Berliner Szenen
: In der Bahn

Unschuldig

Sie sinniert, ob sie wohl ihre 4,50 Euro zurückbekommt

Im RE von Berlin nach Magdeburg. In Potsdam steigen eine Frau und ein Mann ein und setzen sich uns gegenüber. Sie arbeiten beide am Theater und unterhalten sich gut hörbar über ihre Kollegen und Arbeitsbedingungen.

Eigentlich spricht nur die Frau. Der Mann hört meist zu, und wenn er spricht, dann pflichtet er ihr bei. Neben der Arbeit gibt es ein weiteres, ausführlich besprochenes Thema: Die Platzreservierungen in unserem Zug sind nicht mehr gültig, weil der Originalzug einen Schaden hatte und nicht mehr fahren kann. Deshalb gibt es einen Ersatzzug, der zwar pünktlich und sauber ist, aber andere Wagen- und Sitzplatznummern hat.

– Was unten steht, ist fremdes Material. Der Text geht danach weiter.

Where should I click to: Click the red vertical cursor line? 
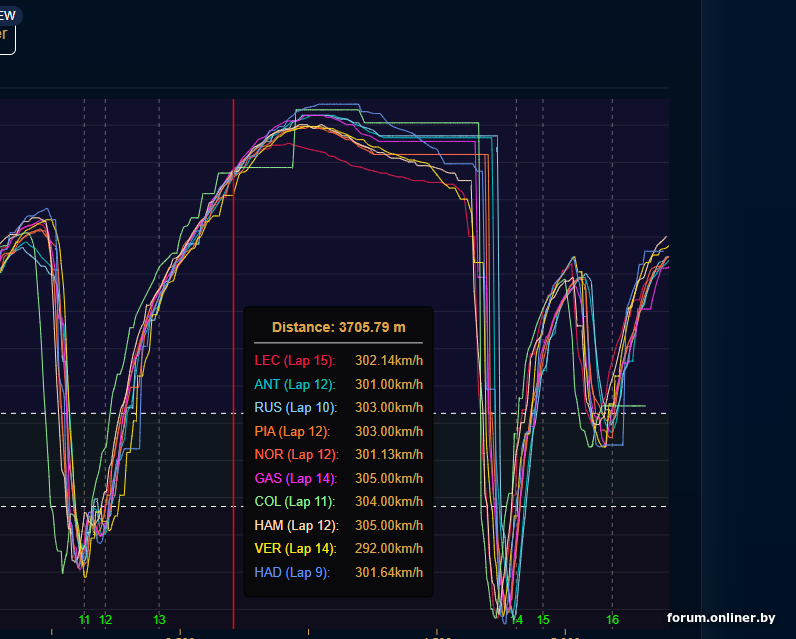pos(233,250)
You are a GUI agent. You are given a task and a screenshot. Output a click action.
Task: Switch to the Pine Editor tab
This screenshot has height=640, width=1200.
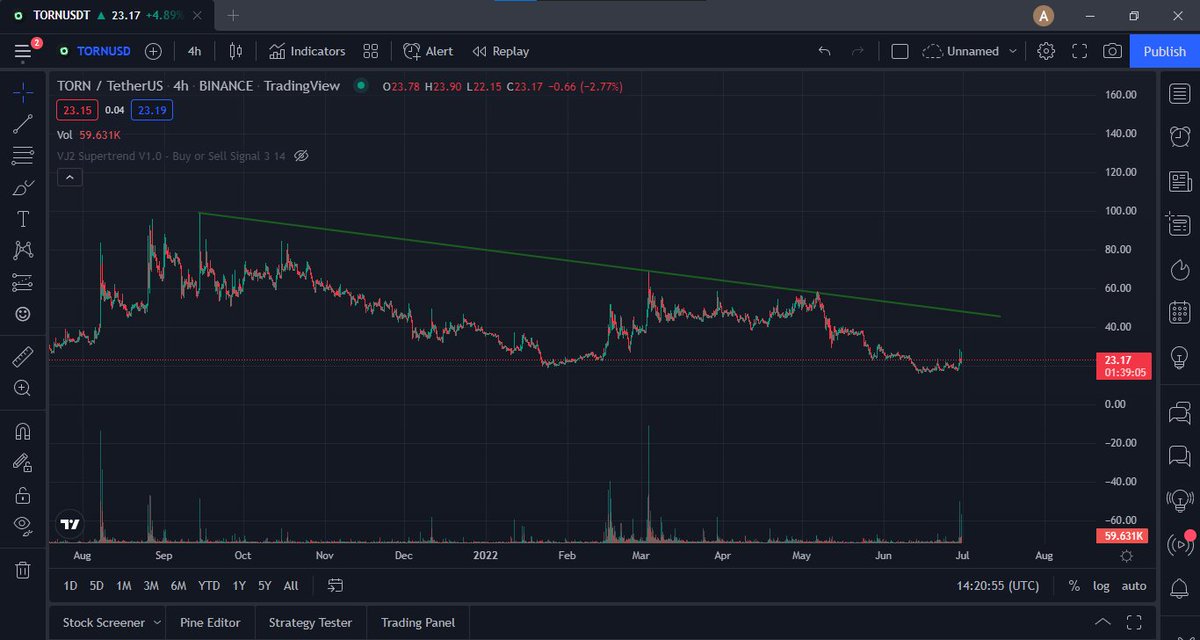[210, 622]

Die beiden haben im neuen Zug Sitzplätze gefunden, trotzdem ist die fehlende Reservierung für etwa eine Viertelstunde der Aufreger Nummer 1.

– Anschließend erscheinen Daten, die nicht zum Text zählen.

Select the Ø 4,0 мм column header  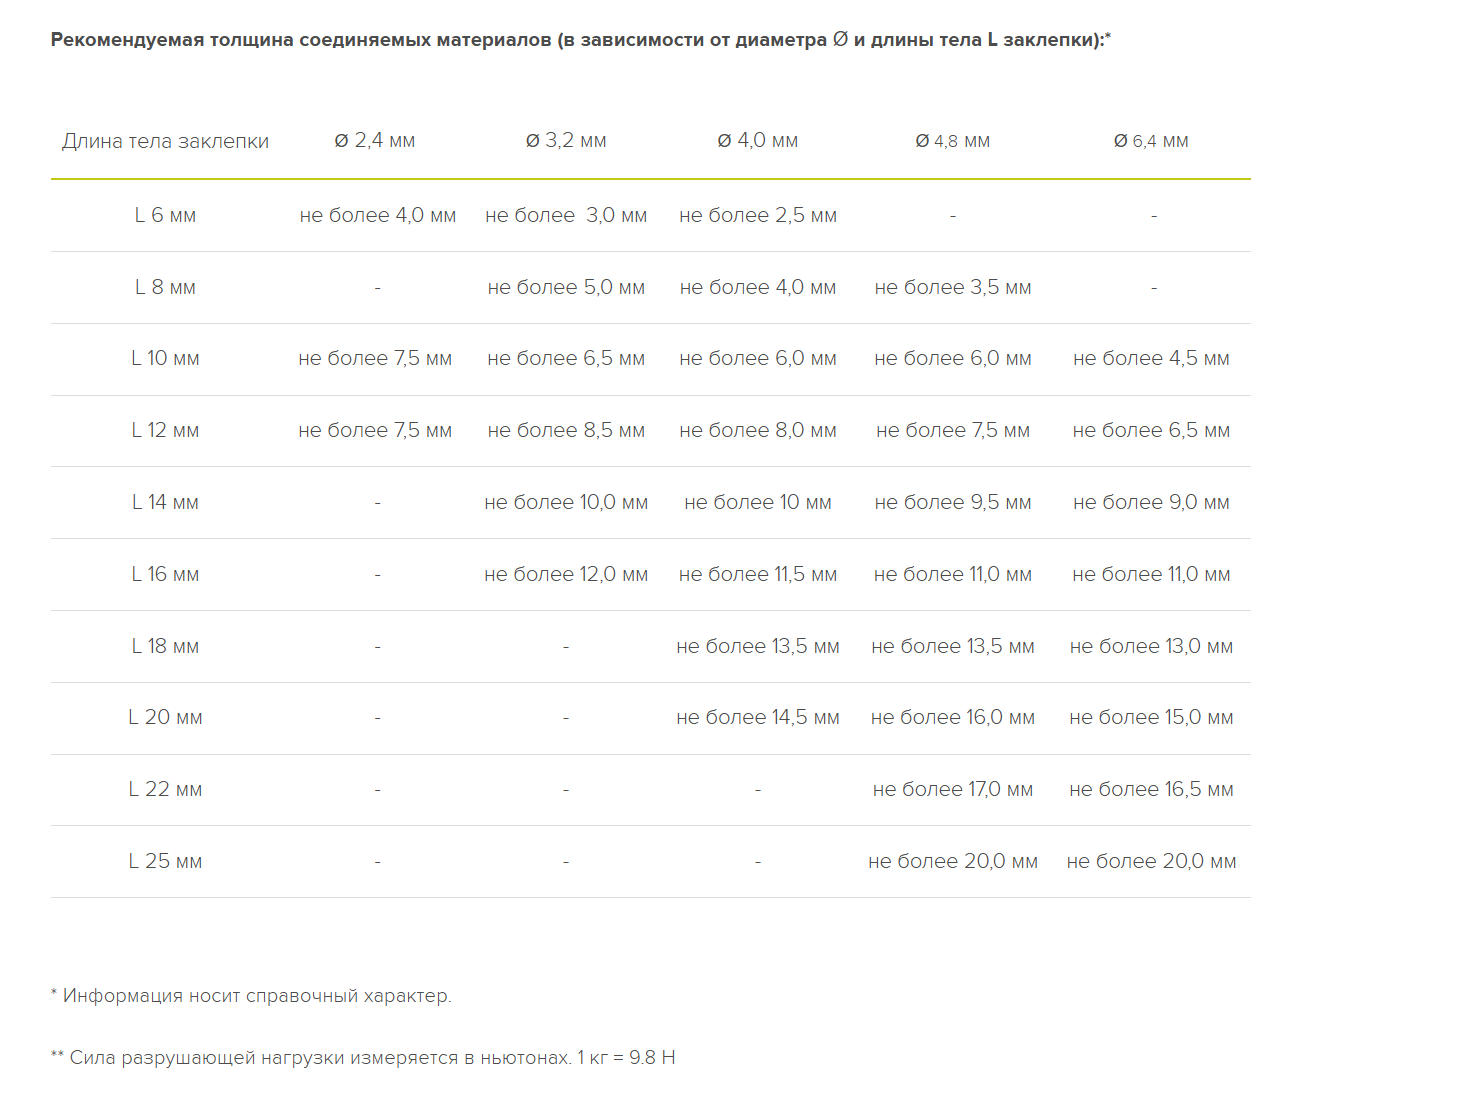(x=758, y=141)
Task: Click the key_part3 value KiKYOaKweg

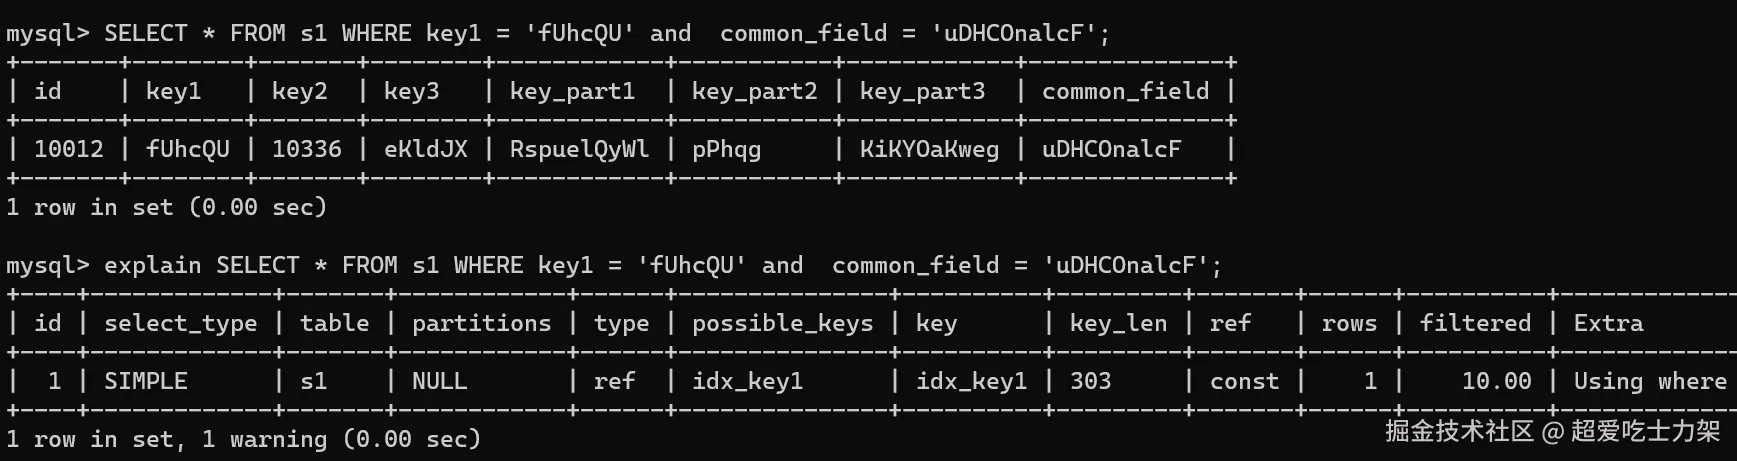Action: (x=928, y=149)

Als die neu eingestiegenen Gäste von einem Bahnmitarbeiter per Durchsage begrüßt werden, spricht die Frau halblaut mit: „Wir bitten um Entschuldigung …? Entschuldigung? Wir bitten um … Ent–schul–di–gung?“ Sie wedelt dabei mit ihrer linken Hand in der Luft, als würde sie ein Orchester dirigieren.

Als bis zum Ende der Durchsage kein „Entschuldigung“ zu hören ist, empört sie sich lautstark. Sinniert, ob sie wohl ihre 4,50 Euro zurückbekommen wird, und wenn ja, mit welchem Aufwand.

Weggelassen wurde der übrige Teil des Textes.